Must have been late afternoon (mid-evening is actually a bit more accurate). I could tell by how far the child’s shadow stretched out, and also by the fact that a new How I Met Your Mother was on — an episode that would effectively launch me into a state of irreparable madness via the injection of the 1995 Dishwalla hit “Counting Blue Cars” into my auditory cortex, provoking an estimable lifetime of cognitive itching. And this isn’t the first offense for the CBS sitcom. Just when I finally got over How I Met Your Mother‘s infernal devotion to The Proclaimers’ “I’m Gonna Be,” they spring Dishwalla on me. Stupid Ted and his stupid motherless kids.

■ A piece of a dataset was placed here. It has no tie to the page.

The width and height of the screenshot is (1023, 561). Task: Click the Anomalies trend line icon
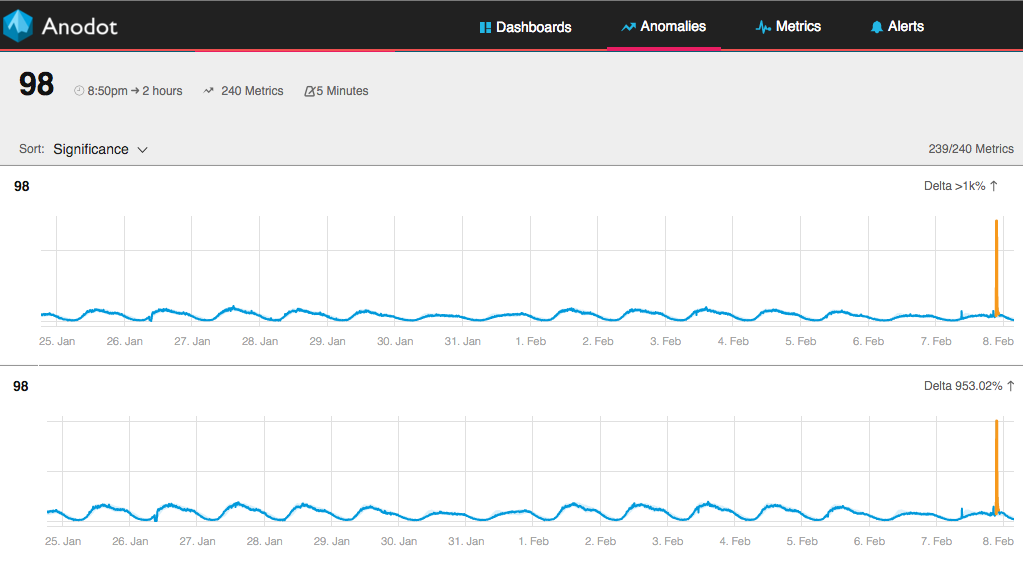[x=628, y=27]
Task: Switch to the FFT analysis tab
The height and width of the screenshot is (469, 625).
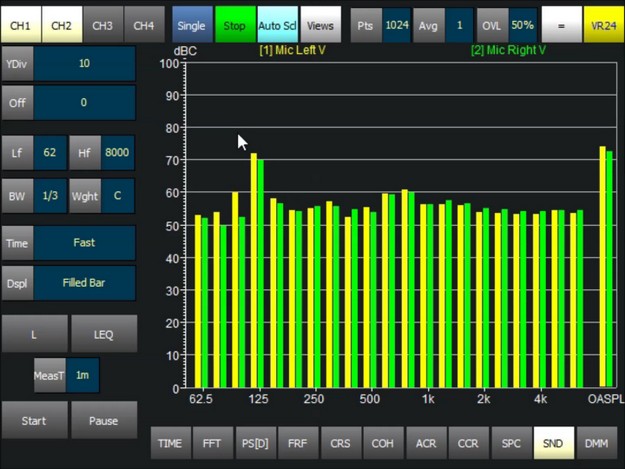Action: (212, 443)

But aside from its breeding of the most dutiful of earworm, this latest episode of How I Met Your Mother doesn’t offer much to keep in mind. Sure, Barney and Robin further their plight of romance, but through a vile of energy that is almost bone-dry. Whereas HIMYM would have once, long ago, delivered romantic twists of passion and interesting character exploration, it now instead only does so out of habit and expectation. On this episode, titled “The Stamp Tramp,” Barney seeks a new strip club to make up for the Lusty Leopard, which he has been forced to abandon ever since breaking up with Quinn (who works there as a stripper, if you don’t recall). Robin plays “agent” to the hot commodity that is Barney, negotiating with club after club for the claim to this most valuable of clientele. And in the end, after all of that nonsense is over and done with without so much as a single solid joke, Barney and Robin kiss. It’s sudden, lazy, and unsurprising. Even the most adamant of Stinson/Scherbatsky shippers will roll eyes at the cavalier nature of the pair’s latest union. All of the romance has seeped out of this show, I’m afraid. I perish the thought of Ted actually meeting the mother of his children in this passionless era.

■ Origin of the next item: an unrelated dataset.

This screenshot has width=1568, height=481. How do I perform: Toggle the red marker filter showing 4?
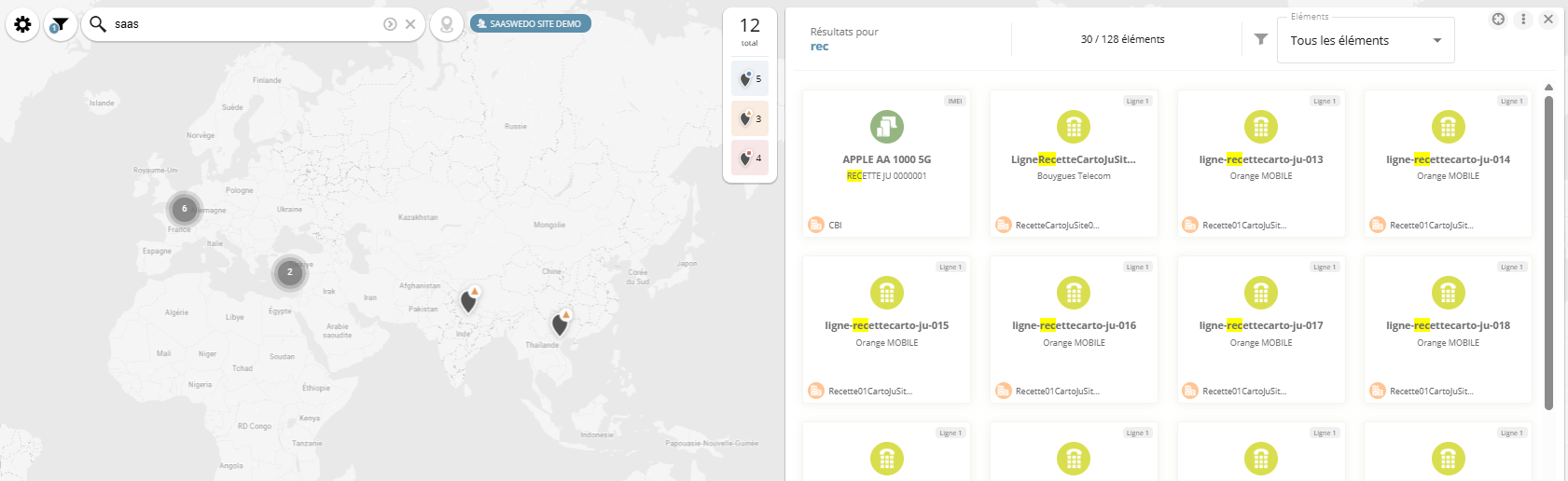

A plotline that earns its very own “We’ll get to that later” has Marshall crossing paths once again with his old law school pal Brad (Joe Manganiello). Ostensibly down on his luck and jobless, Brad is given a break thanks to kindhearted Marshall, who convinces his short-tempered (and just plain short — he’s played by Joe Lo Truglio) boss to hire the far from acceptable candidate. Marshall’s unbridled optimism and humanistic valor are a ready source of mockery at MacLaren’s, especially when compared to Lily’s far preferable (for some reason) cynicism. But Marshall perseveres, staying true to his love of everything and everyone. He stands up for Brad, even when he botches the interview with aplomb, effectively destroying his own reputation with his boss to the point of hindering his own position at the company. But it’s nothing a few well-placed recommendations can’t fix: a hilarious viral video of Ted piercing his own ear and the inexplicably delicious combination of caramel and cheddar popcorns, and boom — Marshall’s the big dog yet again. But lo and behold, so is Brad… for a rival law firm with which Marshall’s is facing off in court. See, the whole ordeal was a scheme by Brad to get up close and personal with Marshall’s company, earning all the information he’d need to win his case. I guess How I Met Your Mother isn’t concerned with maintaining the sanctity in a fellow who used to be Marshall’s close friend; in exchange for an easy plot twist they’ll sell old Brad’s character down the river. And how does the trial turn out? “We’ll get to that later.”
As a fervent lover of the very idea of story, I would never go so far as to call any plot line utterly “useless.” But Ted’s story this week is the closest thing to it. Sparked by jabs about Marshall’s propensity to approve of anything and anybody, the gang teams up on Ted, accusing him of only approving of things preapproved — essentially, of never having an original thought. Thus leads Ted to an ill-conceived exploration of hours upon hours of college-era home videos in search of something he once said or did that was, in some way, cutting edge. The result: a whole lot of embarrassing footage followed by his original “stamp of approval” on Lily, an affirmation that she was truly the girl for Marshall when he was having fleeting doubts back during freshman year. And the gods ring out in triumph.
But do you think I’m being too harsh? If so, please feel free to share. In fact, I implore you: tell me all your thoughts on Ted. ‘Cause I’d really like to read them. Tell me am I very far… from an accurate depiction of his onscreen misadventures. Damnit, I’m never going to get this song out of my head!